Kalbar Low Endemis Kusta

ilustrasi. net

eQuator.co.id – PONTIANAK-RK.  Tahun 2023, Indonesia ditargetkan bebas penyakit kusta. Kalbar termasuk provinsi yang low endemis kusta (Prevalensi < 1/10.000 penduduk).

Tahun 2017, prevalensi Kalbar 0,03/10.000 penduduk. Sedangkan tahun 2018 prevalensi Kalbar 0,04/10.000 penduduk. “Begitu juga kabupaten/kota, tidak ada prevalensinya yang 1/10.000 penduduk,” jelas Kepala Dinas Kesehatan Kalbar, Harry Agung, kemarin.

Menurutnya, paradigma pengobatan kusta sekarang sudah bergeser. Karena stigma di masyarakat, dulu pengobatan disentalisasi ke Rumah Sakit khusus kusta. Sekarang dengan paradigma baru, kusta dapat dilakukan di Puskesmas dan didekatkan kepada masyarakat. Kusta dapat diobati. Obatnya gratis,” katanya.

Penderita kusta bisa sembuh setelah mendapatkan pengobatan yang tepat. Penangganannya dilakukan dengan pemeriksaan dan pendiagnosaan secara benar. Pemeriksaan menggunakan metode cardinal sign atau laboratorium. “Keluarga penderita juga tidak perlu dikucilkan, distigmatisasi,” imbuhnya.

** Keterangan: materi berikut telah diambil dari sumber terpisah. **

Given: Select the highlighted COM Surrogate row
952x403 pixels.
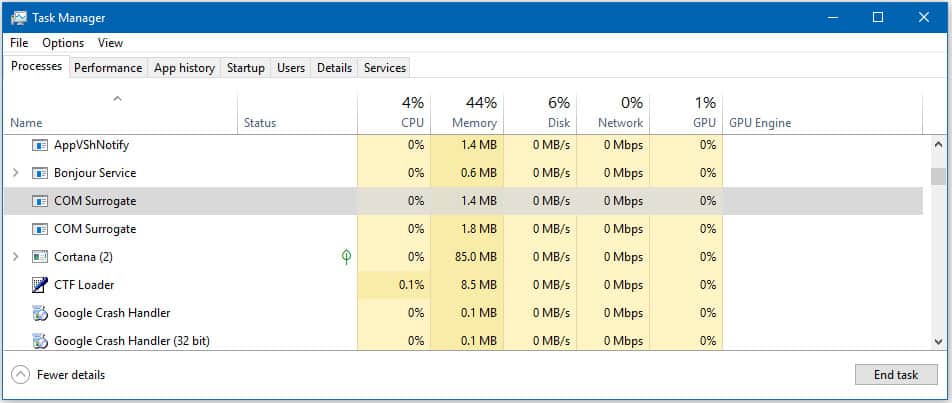Looking at the screenshot, I should [x=463, y=201].
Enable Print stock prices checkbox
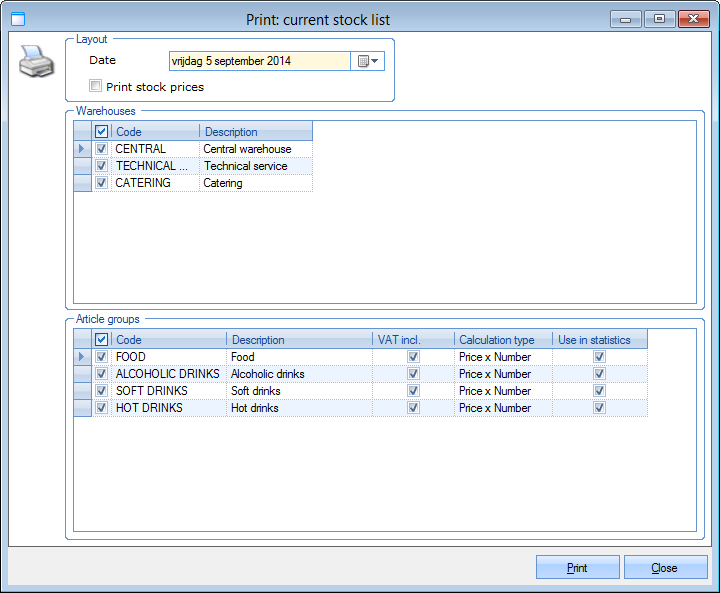The image size is (720, 593). click(96, 87)

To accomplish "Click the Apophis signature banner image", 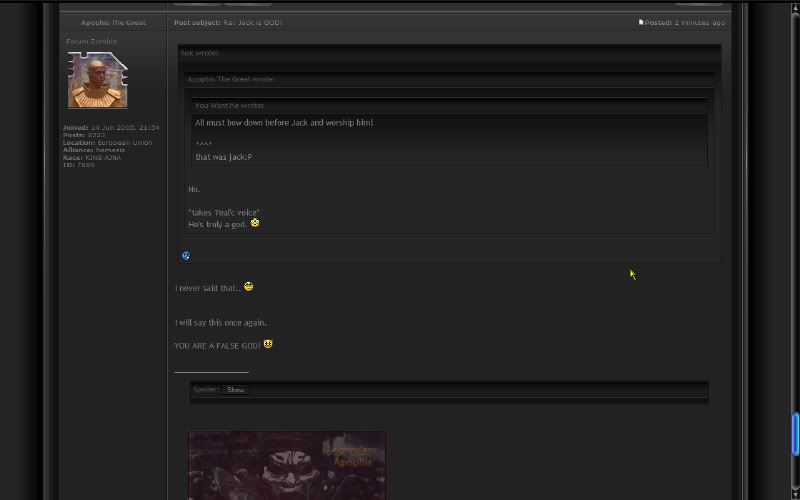I will pos(286,465).
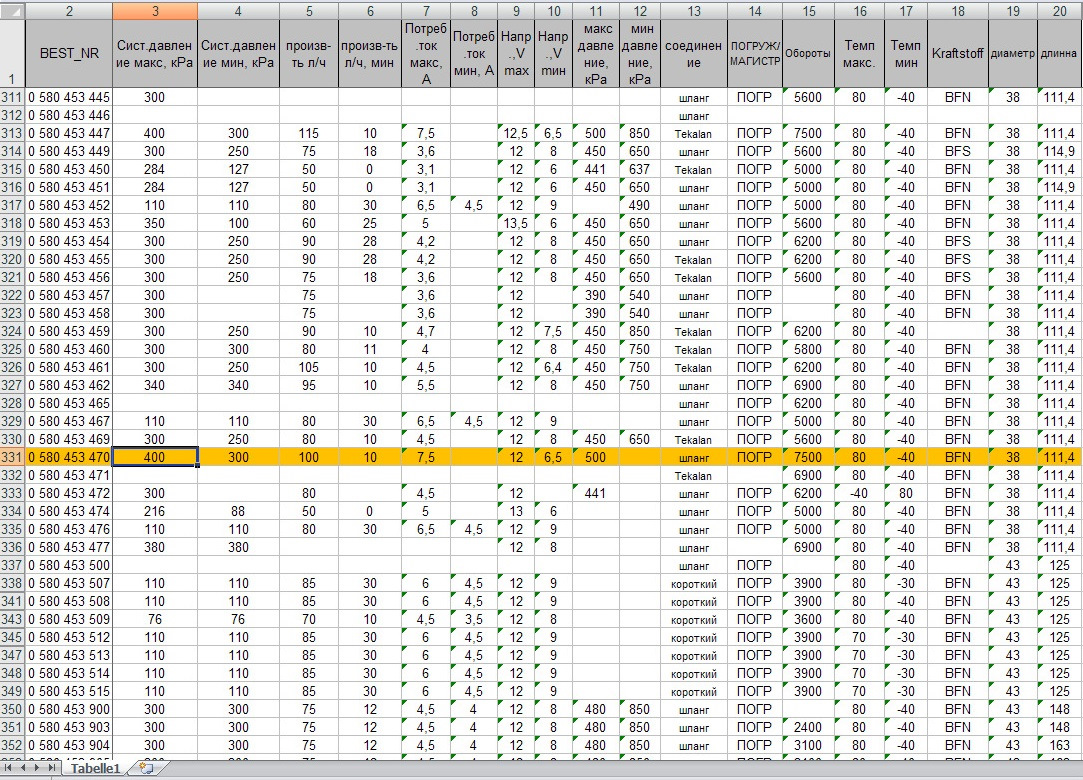Switch to the Tabelle1 sheet tab
1083x780 pixels.
(x=97, y=768)
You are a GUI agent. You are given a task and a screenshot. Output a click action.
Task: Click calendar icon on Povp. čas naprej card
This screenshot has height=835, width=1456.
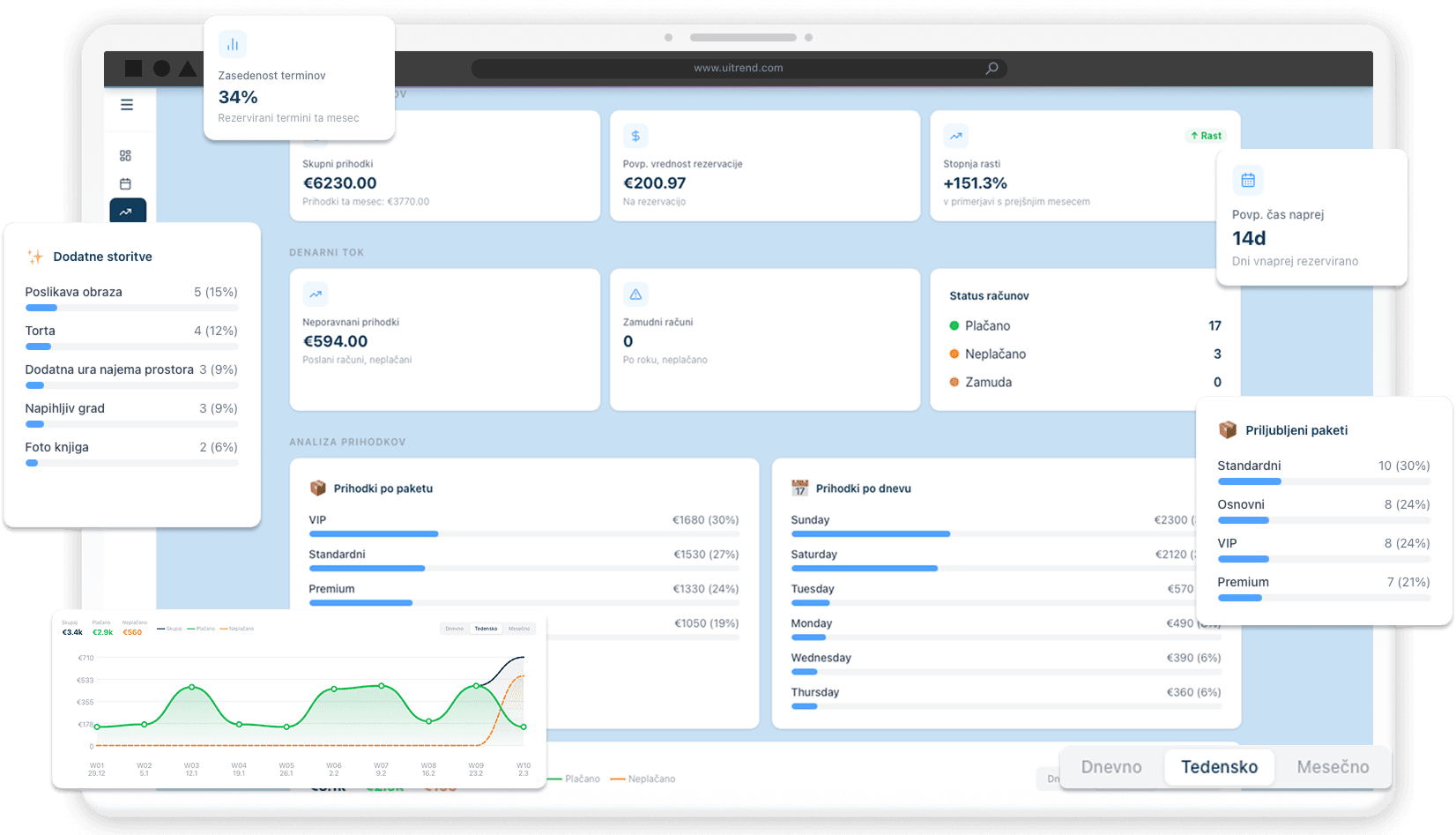[x=1248, y=180]
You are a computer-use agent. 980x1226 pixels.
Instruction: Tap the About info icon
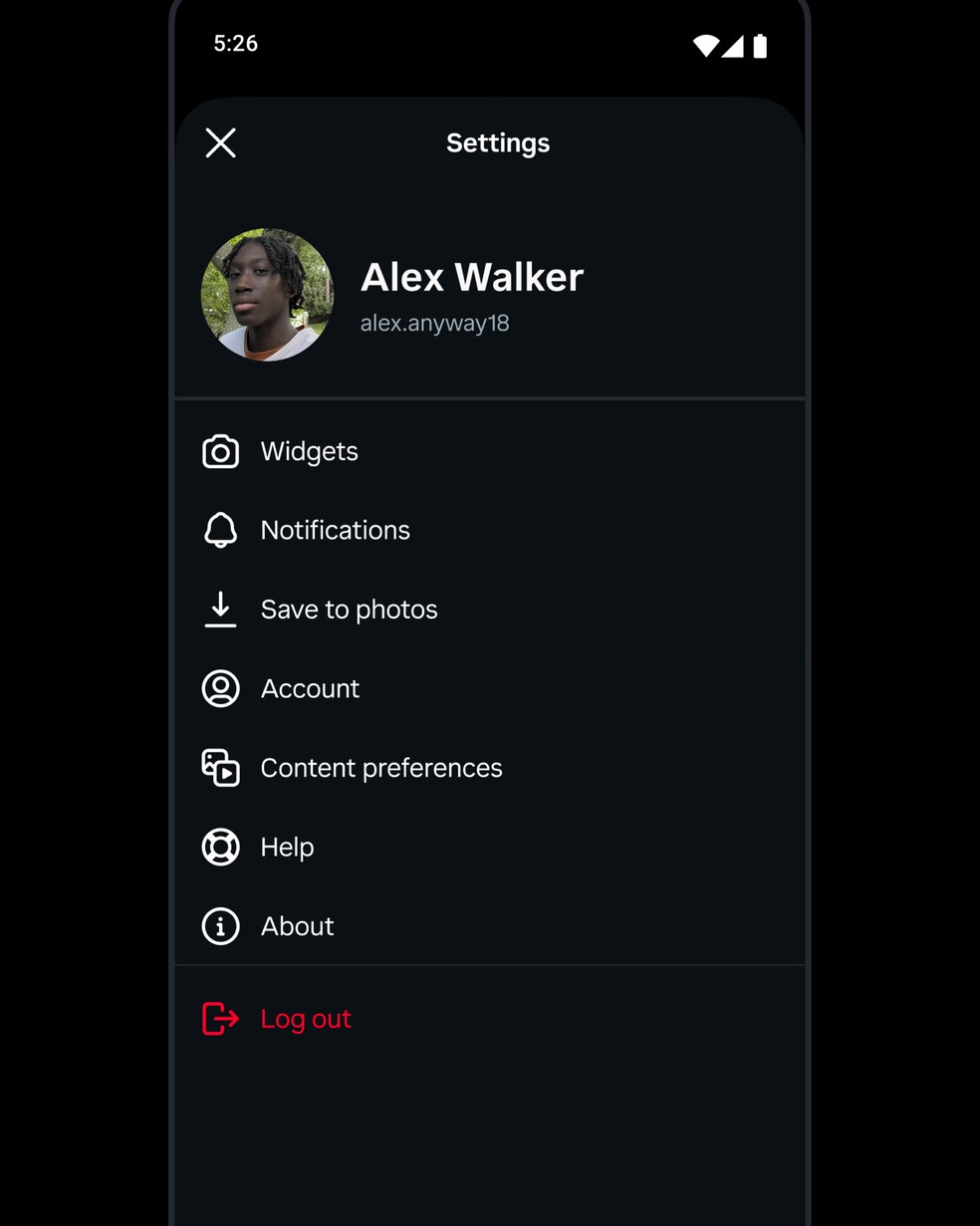[x=221, y=926]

Saat terdiagnosa kusta, perlu dilakukan konseling kepada penderita dan keluarga. Karena pengobatan penderita memerlukan waktu cukup lama. “Tipe pausi basiler/PB: 6-9 bulan, tipe Multi Basiler/MB: 12-18 bulan,” tuturnya.

Penderita akan diberikan obat khusus kusta. Yaitu Multiple Drug Terapy (MDT). Obat ini tersedia di fasyankes utama (Puskesmas) dan Dinas Kesehatan kabupaten/kota. Obat tersebut disuplai Dinkes Provinsi yang bersumber dari WHO melalui Kemenkes RI. Penderita dapat diberikan MDT satu minggu terlebih dahulu untuk melihat perkembangannya. Jika tidak ada masalah dalam pengobatan awal bisa diberikan untuk satu bulan. “Apabila petugas kusta difasyankes mengalami masalah dalam pendiagnosaan kusta, mereka berkonsultasi ke wakil supervisor (wasor) kusta kab/kota,” paparnya.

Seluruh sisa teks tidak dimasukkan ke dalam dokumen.